Backends
A backend is the native executable that hosts a browser (or windowing) engine
and implements the C ABI. laufey ships three; a fourth is on a
branch. All implement the same laufey_backend_api_t, so a runtime is portable
across them — the differences are in engine, process model, size, and a few
features that a given engine can’t express on a given OS (see
the feature pages).
| Backend | Engine | Process model | Bundled | JS bridge |
|---|---|---|---|---|
| CEF | Chromium 144 | multi-process | yes | yes |
| WebView | system native | single | no | yes |
| Winit | none | single | n/a | no |
Platform support is x86_64 + aarch64 on macOS and Linux, x86_64 on Windows. Android is not supported.
CEF
Embeds Chromium 144 through the Chromium Embedded Framework and runs Chromium’s real multi-process architecture — a browser process plus renderer, GPU, and utility subprocesses, with the same rendering and DevTools you get in Chrome. The engine is bundled into the app, so binaries are large but rendering is identical everywhere and independent of the host OS.
Sources live in cef/;
shared native features come from backend-common. On Windows the backend links
the static CRT (/MT), so everything it links — including backend-common — is
built /MT.
Linux caveat: the application menu doesn’t work under CEF (a GtkMenuBar must
be packed into a GtkWindow above the browser, and reparenting CEF into a
client-owned GtkWindow via CefWindowInfo::SetAsChild breaks on XWayland).
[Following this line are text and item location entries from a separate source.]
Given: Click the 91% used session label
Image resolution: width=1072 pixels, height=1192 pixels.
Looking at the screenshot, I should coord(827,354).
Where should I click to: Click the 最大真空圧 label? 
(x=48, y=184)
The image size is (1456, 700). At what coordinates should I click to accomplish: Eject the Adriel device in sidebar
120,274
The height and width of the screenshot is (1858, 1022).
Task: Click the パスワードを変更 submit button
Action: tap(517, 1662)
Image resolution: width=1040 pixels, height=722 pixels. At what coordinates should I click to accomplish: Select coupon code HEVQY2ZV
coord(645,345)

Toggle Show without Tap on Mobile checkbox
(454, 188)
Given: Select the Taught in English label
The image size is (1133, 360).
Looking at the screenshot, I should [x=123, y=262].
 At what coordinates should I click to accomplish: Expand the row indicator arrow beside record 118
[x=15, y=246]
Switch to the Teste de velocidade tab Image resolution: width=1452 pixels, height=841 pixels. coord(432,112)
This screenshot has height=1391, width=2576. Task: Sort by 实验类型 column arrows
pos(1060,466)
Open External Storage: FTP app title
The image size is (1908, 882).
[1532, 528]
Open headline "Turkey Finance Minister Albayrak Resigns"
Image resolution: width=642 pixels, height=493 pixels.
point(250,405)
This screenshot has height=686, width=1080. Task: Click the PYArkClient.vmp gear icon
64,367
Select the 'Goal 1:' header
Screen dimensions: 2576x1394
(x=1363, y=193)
Context menus do work, because GtkMenu popups need no GtkWindow container.
WebView
Delegates to the platform’s native web engine — WKWebView on macOS, WebView2 on Windows, WebKitGTK on Linux. The engine is never bundled, so apps stay small, at the cost of rendering that varies by OS and engine version. Single-process.
Sources live in
webview/, one file
per platform (webview_macos.mm, webview_windows.cc, webview_linux.cc),
sharing backend-common for menus, tray, dialogs, dock, and notifications.
Winit
Engine-free. It creates native windows via
winit for apps that draw their own
content — GPU surfaces, custom renderers — without loading a web engine. There
is no JS bridge; get_window_handle / get_display_handle expose the raw
handles needed to create a rendering surface. Sources in
winit/.
Servo (experimental)
A Servo-based backend is preserved on the
servo branch for future
work and is not part of the mainline build.
backend-common
CEF and WebView share their native-API implementations (menus, tray, dock,
dialogs, notifications, key mapping) in
backend-common/,
included as a CMake subdirectory by each backend. The winit backend shares its
non-engine pieces through backend-winit-common instead.